The Kuwaiti modern art movement emerged in the 1930s, Kuwait has the oldest modern arts movement in the Arabian Peninsula. Kuwait is home to more than 20 art galleries. In recent years, Kuwait's contemporary art scene has boomed. Kuwait has the second most lively gallery scene in the GCC (after Dubai).
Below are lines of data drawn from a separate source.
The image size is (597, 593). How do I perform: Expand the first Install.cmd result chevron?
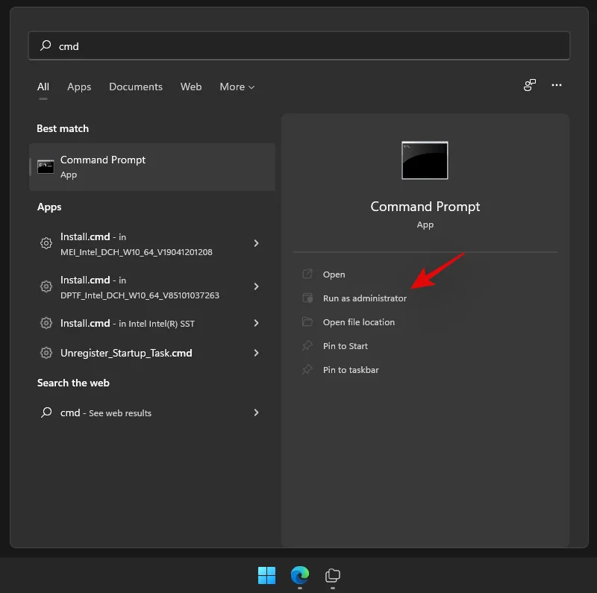(x=256, y=243)
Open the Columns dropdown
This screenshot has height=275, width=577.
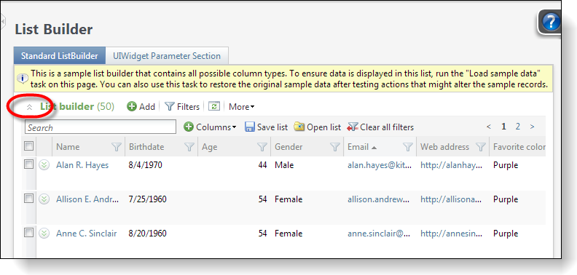[211, 127]
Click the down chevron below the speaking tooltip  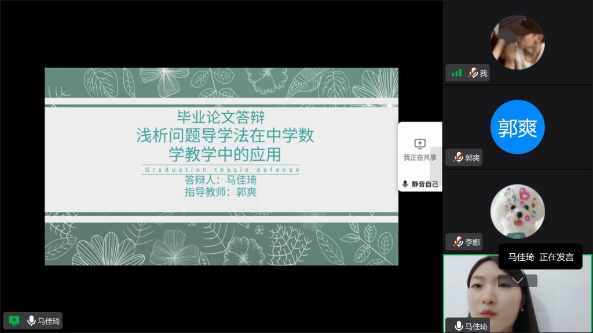(x=518, y=280)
The Amiri Diwan recently inaugurated the new Kuwait National Cultural District (KNCD), which comprises Sheikh Abdullah Al Salem Cultural Centre, Sheikh Jaber Al Ahmad Cultural Centre, Al Shaheed Park, and Al Salam Palace. With a capital cost of more than US$1 billion, the project is one of the largest cultural investments in the world. In November 2016, the Sheikh Jaber Al Ahmad Cultural Centre opened. It is the largest cultural centre in the Middle East. The Kuwait National Cultural District is a member of the Global Cultural Districts Network.

History
Kuwait has the oldest modern arts movement in the Arabian Peninsula. Beginning in 1936, Kuwait was the first Gulf country to grant scholarships in the arts. The Kuwaiti artist Mojeb al-Dousari was the earliest recognized visual artist in the Persian Gulf region. He is regarded as the founder of portrait art in the region. In 1943, al-Dousari launched Kuwait's first art gallery.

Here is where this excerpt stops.